Tuesday, September 17

Fushimi Inari Taisha

I said I wasn't going to publish individual posts on our time in Kyoto. I lied.  There's one place I simply have to tell you about.  It's Fushimi Inari Taisha.  This is an incredible shrine complex on the slopes of Mount Inari, just south of Kyoto.

Inari is the god of rice.  As you know, rice is diet staple that rests at the heart of Japanese life and culture.  This means that Inari is also closely associated with wealth and prosperity.  He's considered the patron of business, merchants and manufacturers throughout the country. Fushimi Inari is his primary shrine in Japan.


As you enter the shire you're immediately greeted by an enormous stylized image of a fox.  I must confess that, at first, Mum and I thought it was cartoon dog.  However, we soon learnt that the fox is considered a messenger and guardian for Inari. Fox effigies are often displayed around Inari shrine.  you typically see them presented in one of two poses. The most common of these has the fox holding a granary key in its mouth.

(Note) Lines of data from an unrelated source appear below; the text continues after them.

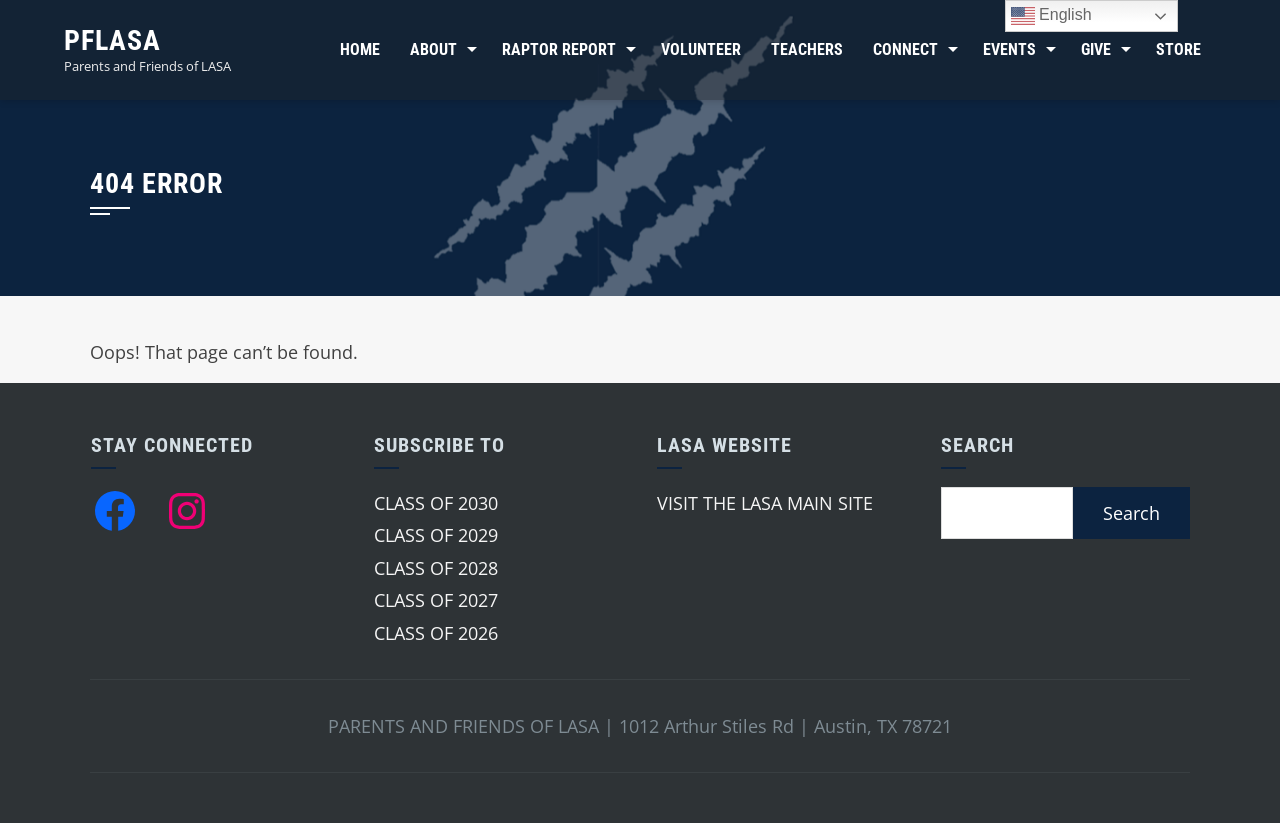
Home (360, 49)
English (1051, 16)
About (433, 49)
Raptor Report (559, 49)
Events (1009, 49)
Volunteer (701, 49)
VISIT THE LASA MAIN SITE (765, 503)
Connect (905, 49)
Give (1096, 49)
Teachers (807, 49)
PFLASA (112, 40)
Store (1178, 49)
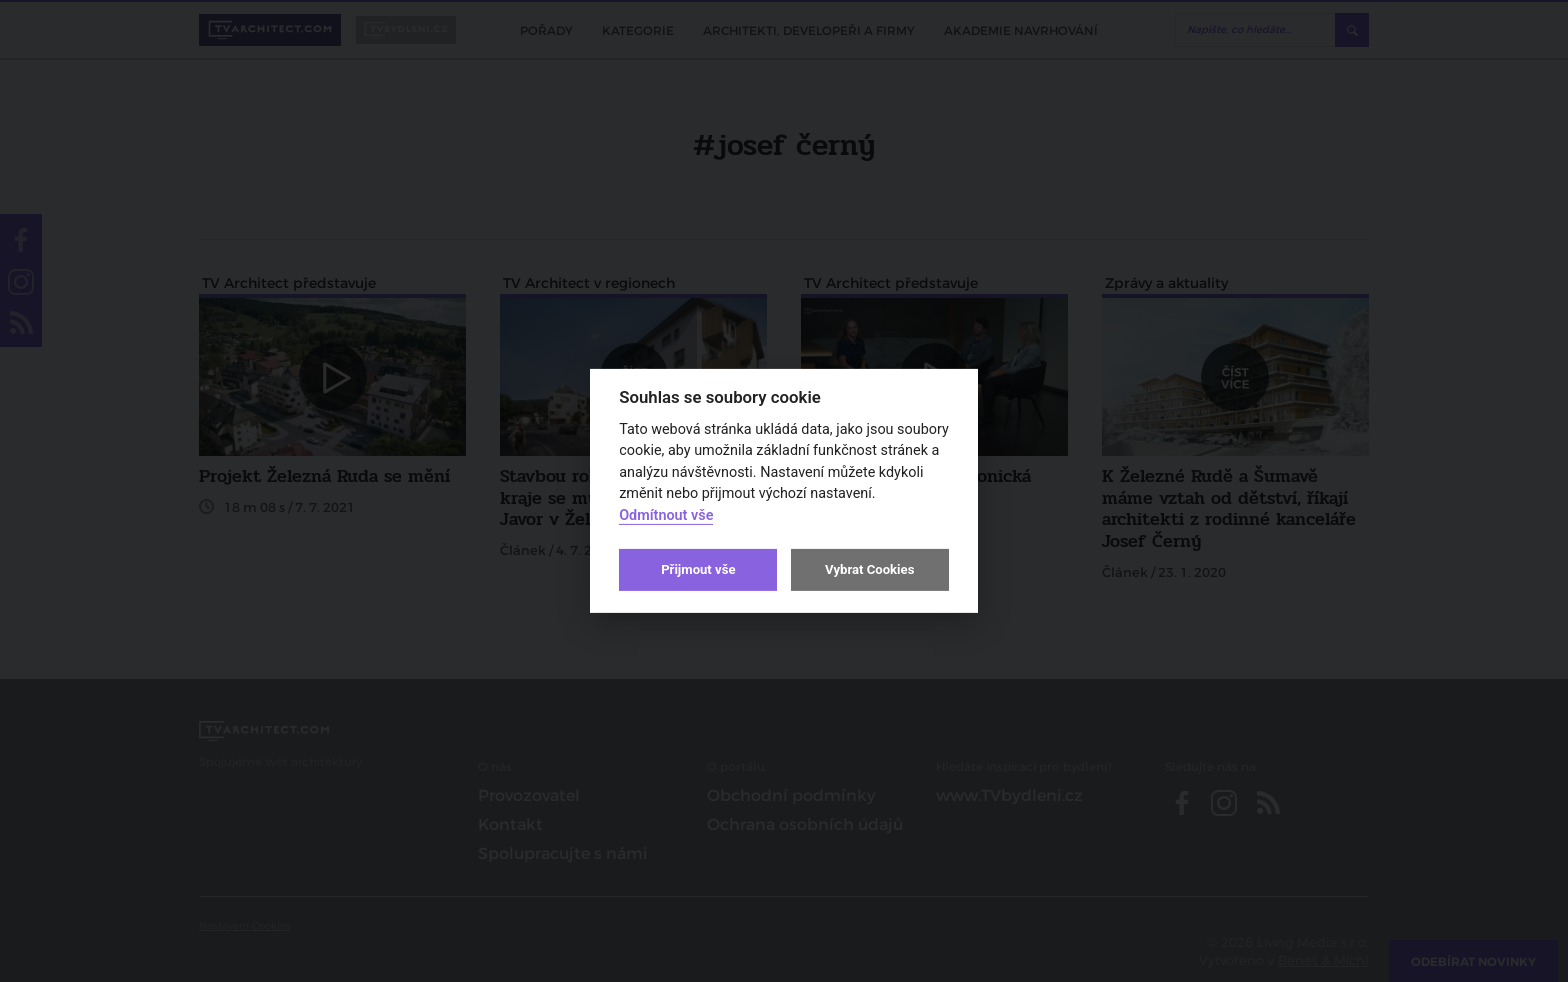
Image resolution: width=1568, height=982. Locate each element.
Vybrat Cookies (869, 569)
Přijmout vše (698, 569)
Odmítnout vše (666, 515)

The main shrine structure was built in 1499.  It actually replaced a series of earlier building dating back to 816. However, the earliest Inari shrines in the area were erected at least a century earlier. Behind the main complex stairs leads worshippers toward a series of trials that wind their way a further four kilometres to mountain's summit, 233 metres above sea level.  The main path is framed by thousands, upon thousands, of brilliant red torii gates.

Each gate is private donation from an aspiring, or possibly grateful, Japanese business. It's an extraordinary sight.  In places the path splits into two for several hundred metres.  Each route continues to be framed by the same mesmerizing river of red.

Mum and ventured up one path to the first resting place.  This small clearing houses a series of shrines, each with its own forest of paper prayers tied in neat rows along one of the ubiquitous wire-framed prayer fences you'll always find in Japan. We decided that once you've seen the first thousand gates you've really seen them all.  We retraced our steps and made our way towards Zen temples on the northern flank of the Kyoto hills.